Hemos migrado a un territorio mental absolutamente plano: la profundidad se ha vuelto sospechosa, lenta, elitista; la velocidad y la ligereza se han convertido en las nuevas virtudes cardinales de la época.
Preferimos acumular mil fragmentos de experiencia sin raíz ni consecuencia a sostener una sola experiencia densa, sostenida, capaz de transformarnos realmente.
Byung-Chul Han nos recuerda la mutación más perversa del poder: ya no necesitamos opresores externos que nos repriman. Nos basta con interiorizar el mandato de rendirnos al máximo, de optimizarnos hasta el agotamiento, de explotarnos con entusiasmo.
Los algoritmos contemporáneos no operan mediante prohibición ni censura. Su violencia es mucho más sofisticada: saturan, inundan, abruman con positividad excesiva hasta que el sujeto se ahoga en opciones, en estímulos, en rendimiento obligatorio.
La violencia de la positividad es la más letal porque no deja marcas visibles: no golpea, no encarcela, no excluye. Solo exige que brilles, que produzcas, que consumas, que te expongas… hasta que el cansancio se confunde con plenitud.

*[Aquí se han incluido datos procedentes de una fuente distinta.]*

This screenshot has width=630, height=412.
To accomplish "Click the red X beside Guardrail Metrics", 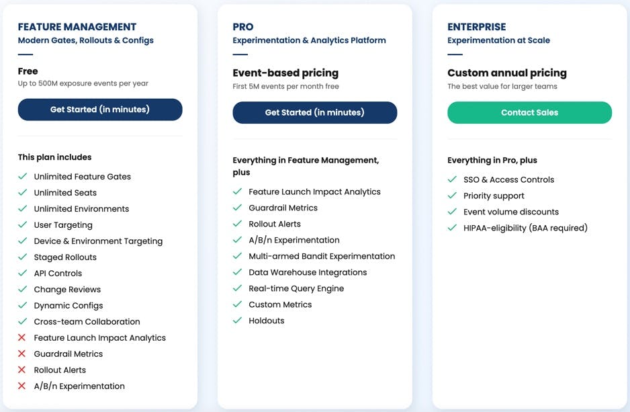I will [x=21, y=354].
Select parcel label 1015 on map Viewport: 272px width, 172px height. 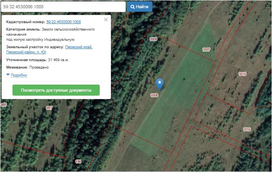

Basta ver un anuncio actual de productos femeninos dirigido a adolescentes: una influencer animada que recibe likes y tributos en tiempo real. El mensaje es inequívoco: la felicidad empieza cuando te conviertes en mercancía voluntaria y radiante.

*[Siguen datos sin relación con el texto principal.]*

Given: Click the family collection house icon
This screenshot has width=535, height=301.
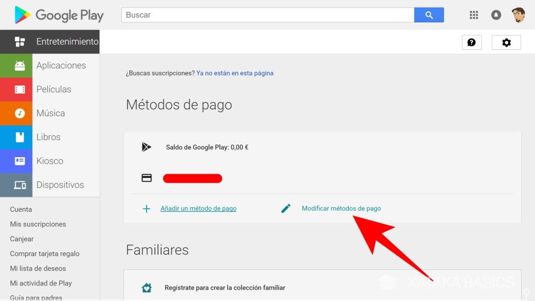Looking at the screenshot, I should 147,288.
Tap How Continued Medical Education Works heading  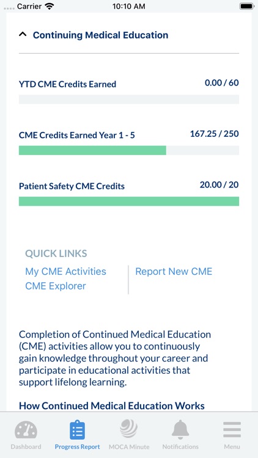tap(112, 405)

La visibilidad ya no es un medio para algo mayor. Se ha convertido en el fin último: el nuevo sacrificio ritual, la nueva forma de redención social, el nuevo certificado de existencia.
Lo que Adorno y Horkheimer llamaron «industria cultural» ha alcanzado su forma superior: ya no solo estandariza el gusto, sino que anticipa, moldea y fabrica en tiempo real las emociones, las opiniones y las decisiones políticas de millones.
El hombre unidimensional de Marcuse no fue derrotado: simplemente se actualizó. Hoy es hiperconectado, hiperreactivo, hipernarcisista y, sobre todo, incapaz de albergar en su interior la más mínima negatividad crítica.
Las esferas de Sloterdijk ya no son protectoras: son cápsulas de inmunidad artificial. Nos aíslan del mundo real mientras nos hacen creer que estamos más conectados que nunca; nos encapsulan en invernaderos emocionales donde el poder se ejerce gestionando atmósferas.
Comentar, likear, retuitear, compartir: toda esa hiperactividad frenética no es participación. Es la forma más elegante y moderna de la pasividad absoluta.
En América Latina, la inteligencia artificial no llega como tecnología neutra ni como progreso inevitable. Llega como operador político silencioso, quirúrgico y despiadado: segmenta afectos, predice comportamientos, teje narrativas invisibles que se convierten en votos.
El CURP mexicano es el ejemplo perfecto de la mutación totalitaria contemporánea: empezó siendo opcional y «modernizador», terminó siendo condición inescapable para existir en la sociedad digitalizada.
La pregunta que la época rehúye con todas sus fuerzas no es si la tecnología es buena o mala. La pregunta real, obscena, intolerable es: ¿quién controla la infraestructura material y algorítmica de nuestra supuesta libertad? La respuesta, cuando nos atrevemos a mirarla de frente, es tan sencilla como brutal: las mismas élites de siempre —corporativas, estatales, financieras— ahora con mejores herramientas, más datos y menos contrapesos democráticos.
La victoria más absoluta del sistema no consiste en engañarnos. Consiste en convencernos de que esta forma de dominación algorítmica es el clima, el paisaje natural, el destino inevitable de la especie.
Esa organización del poder no es un fenómeno natural ni una fatalidad histórica. Fue diseñada, financiada y desplegada por intereses muy concretos, con objetivos muy precisos. Por tanto, puede ser cuestionada, interrumpida, desmantelada y eventualmente reemplazada.
Mientras aplaudimos cada nueva funcionalidad, cada actualización, cada sistema «inteligente» que promete hacernos la vida más fácil, construimos con nuestras propias manos —y con nuestra atención ininterrumpida— los grilletes del mañana.
La tiranía algorítmica es la más perfecta que ha conocido la humanidad porque opera bajo el disfraz más seductor que existe: nos ofrece personalización infinita como sinónimo de libertad, control absoluto disfrazado de recomendación inteligente, y la muerte lenta de la política genuina presentada como empoderamiento ciudadano permanente.